Two middle-aged men sitting on a sofa at a party discover a shared interest in the lives of Celtic saints and the places associated with them.
A boy of three has his face painted at a library open day. He is wearing a green T-shirt and the artist gives a green tinge to the boy’s face so that he resembles a tiger emerging from the jungle undergrowth.
A woman spends the afternoon weeding her garden. She is eighty-six and finds the bending and kneeling hard work, but loves the fact that she can still do it. She is invigorated by the dirt under her nails, the heat of the sun on her back. In a chair next to the shed, her husband dozes. She should probably cover his head with a hat, but at his age, she thinks, what difference will it really make?

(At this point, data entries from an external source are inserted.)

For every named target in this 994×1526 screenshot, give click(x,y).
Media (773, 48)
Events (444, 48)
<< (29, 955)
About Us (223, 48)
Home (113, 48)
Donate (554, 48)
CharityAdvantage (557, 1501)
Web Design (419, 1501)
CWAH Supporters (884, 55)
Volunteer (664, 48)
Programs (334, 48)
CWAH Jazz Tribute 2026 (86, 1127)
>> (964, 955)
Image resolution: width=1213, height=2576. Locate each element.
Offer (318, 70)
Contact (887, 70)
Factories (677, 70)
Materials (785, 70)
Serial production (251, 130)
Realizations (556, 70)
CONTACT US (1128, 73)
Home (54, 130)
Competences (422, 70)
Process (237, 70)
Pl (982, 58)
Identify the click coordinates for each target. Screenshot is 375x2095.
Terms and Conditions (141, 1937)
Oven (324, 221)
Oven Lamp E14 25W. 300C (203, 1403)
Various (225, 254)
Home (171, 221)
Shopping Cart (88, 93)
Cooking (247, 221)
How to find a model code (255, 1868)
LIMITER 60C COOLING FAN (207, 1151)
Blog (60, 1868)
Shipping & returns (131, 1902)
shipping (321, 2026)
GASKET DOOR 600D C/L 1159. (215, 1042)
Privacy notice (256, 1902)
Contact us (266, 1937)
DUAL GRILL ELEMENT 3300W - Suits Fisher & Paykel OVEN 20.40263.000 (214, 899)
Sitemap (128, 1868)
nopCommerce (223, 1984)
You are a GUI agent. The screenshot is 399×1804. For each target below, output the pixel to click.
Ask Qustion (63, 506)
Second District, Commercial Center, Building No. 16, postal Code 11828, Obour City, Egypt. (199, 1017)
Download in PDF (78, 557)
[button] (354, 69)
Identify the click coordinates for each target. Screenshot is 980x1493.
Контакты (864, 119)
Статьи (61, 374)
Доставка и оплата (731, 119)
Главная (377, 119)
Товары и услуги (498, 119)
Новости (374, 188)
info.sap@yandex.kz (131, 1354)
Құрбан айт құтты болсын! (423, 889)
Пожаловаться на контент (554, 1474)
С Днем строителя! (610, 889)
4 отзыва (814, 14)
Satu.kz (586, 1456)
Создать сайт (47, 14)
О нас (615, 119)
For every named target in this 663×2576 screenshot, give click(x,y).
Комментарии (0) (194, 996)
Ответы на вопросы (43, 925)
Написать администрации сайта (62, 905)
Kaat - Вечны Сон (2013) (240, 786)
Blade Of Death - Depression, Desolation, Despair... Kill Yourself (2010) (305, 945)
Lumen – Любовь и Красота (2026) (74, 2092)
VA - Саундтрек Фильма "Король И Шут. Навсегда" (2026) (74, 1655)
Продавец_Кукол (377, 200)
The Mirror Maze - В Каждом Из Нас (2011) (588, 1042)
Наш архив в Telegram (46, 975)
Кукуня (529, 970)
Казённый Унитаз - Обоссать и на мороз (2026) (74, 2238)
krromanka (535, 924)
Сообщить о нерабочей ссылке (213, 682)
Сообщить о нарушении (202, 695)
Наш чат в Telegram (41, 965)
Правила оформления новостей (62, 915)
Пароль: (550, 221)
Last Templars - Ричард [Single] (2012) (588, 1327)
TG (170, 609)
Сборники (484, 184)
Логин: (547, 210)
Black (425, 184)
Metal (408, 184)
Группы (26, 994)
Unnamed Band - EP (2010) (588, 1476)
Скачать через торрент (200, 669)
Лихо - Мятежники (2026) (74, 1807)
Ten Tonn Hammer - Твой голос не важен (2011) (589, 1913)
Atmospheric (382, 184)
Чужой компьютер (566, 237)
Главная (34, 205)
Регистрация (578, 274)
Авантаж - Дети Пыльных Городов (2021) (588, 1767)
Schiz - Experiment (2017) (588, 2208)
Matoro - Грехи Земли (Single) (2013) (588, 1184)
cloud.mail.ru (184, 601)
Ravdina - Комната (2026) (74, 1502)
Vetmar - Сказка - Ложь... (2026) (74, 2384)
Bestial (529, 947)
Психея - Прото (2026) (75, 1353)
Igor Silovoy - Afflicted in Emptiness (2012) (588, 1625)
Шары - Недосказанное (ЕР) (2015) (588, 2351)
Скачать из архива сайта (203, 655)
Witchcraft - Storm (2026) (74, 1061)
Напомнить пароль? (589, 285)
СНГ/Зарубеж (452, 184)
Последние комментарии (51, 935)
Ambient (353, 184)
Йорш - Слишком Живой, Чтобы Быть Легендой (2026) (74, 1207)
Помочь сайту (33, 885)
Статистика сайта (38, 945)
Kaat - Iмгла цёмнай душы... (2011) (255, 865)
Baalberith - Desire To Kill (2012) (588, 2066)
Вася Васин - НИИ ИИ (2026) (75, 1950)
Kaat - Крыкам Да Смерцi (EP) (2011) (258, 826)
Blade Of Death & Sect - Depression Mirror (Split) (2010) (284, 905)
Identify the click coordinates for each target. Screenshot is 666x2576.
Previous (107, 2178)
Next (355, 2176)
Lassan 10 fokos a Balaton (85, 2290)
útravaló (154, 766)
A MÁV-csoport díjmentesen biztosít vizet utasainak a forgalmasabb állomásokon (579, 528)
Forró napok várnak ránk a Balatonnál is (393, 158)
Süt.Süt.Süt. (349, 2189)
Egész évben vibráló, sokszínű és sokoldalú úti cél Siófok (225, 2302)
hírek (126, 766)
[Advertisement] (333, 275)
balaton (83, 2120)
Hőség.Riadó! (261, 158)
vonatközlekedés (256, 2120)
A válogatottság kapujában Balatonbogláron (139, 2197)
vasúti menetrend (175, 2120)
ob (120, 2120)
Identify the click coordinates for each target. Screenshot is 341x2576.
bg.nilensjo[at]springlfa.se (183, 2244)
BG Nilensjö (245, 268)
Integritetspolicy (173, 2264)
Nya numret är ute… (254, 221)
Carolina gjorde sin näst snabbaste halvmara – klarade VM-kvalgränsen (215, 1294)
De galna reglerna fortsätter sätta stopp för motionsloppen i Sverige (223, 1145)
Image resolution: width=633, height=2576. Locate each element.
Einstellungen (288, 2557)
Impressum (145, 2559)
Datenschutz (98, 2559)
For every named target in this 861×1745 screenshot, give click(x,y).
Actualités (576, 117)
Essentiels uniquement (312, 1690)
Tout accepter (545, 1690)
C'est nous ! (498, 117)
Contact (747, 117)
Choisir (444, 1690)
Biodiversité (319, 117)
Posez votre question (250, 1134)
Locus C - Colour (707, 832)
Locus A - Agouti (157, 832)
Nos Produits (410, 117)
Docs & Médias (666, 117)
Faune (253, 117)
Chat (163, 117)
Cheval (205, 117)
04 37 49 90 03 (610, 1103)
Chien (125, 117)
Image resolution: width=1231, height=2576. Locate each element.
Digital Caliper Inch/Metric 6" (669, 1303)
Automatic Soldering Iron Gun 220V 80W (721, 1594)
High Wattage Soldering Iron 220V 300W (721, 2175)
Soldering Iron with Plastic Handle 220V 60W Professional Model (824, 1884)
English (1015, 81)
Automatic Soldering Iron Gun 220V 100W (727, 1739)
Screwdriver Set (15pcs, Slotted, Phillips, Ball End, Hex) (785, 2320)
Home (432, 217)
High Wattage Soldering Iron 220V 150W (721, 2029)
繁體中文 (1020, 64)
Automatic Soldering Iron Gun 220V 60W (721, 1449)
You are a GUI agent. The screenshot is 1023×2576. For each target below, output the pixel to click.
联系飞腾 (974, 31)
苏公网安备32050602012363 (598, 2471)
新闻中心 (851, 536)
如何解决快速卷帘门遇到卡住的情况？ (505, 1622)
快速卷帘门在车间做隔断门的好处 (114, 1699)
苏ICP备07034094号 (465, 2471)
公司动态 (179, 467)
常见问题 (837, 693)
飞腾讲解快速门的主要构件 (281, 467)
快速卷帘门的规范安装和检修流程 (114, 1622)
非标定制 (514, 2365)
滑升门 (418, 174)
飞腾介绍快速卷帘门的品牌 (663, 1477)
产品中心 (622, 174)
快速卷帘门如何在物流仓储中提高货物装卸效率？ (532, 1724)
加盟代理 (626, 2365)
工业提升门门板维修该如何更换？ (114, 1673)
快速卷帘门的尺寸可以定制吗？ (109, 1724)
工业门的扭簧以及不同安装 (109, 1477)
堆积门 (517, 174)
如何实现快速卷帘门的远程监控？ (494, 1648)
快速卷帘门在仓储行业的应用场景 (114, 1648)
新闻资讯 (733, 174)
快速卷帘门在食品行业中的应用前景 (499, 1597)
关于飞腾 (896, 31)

A pizza delivery van arrives at a block of flats. The driver presses the buzzer of the flat whose occupant ordered the ‘Quattro Stagioni’. Nobody lets him in. He phones the restaurant to check the address. He tries the buzzer again. Still no answer. He carries the box back to the van and drives away.
Two teenage girls sprawl on a blanket in the park. They are friends. One is texting, the other is reading a book. They don’t say much to one another. They don’t have to. They are friends.
A young man busking on a street corner plays one last song, then scrapes the coins out of his guitar case and puts away his guitar. Nobody was listening, nobody gave him a round of applause, but he’s made enough money in three hours to buy himself a couple of beers. He gets out his mobile and phones a mate. They arrange to meet in a certain pub.
A Scottish writer dies of cancer at the age of fifty-nine. He has had only a few weeks’ warning – enough time to finish his last novel, not enough to do everything he had left to do. He has recorded a final interview, not yet broadcast. ‘I’ve had a brilliant life,’ he says in it. ‘I think I’ve been more lucky than unlucky.’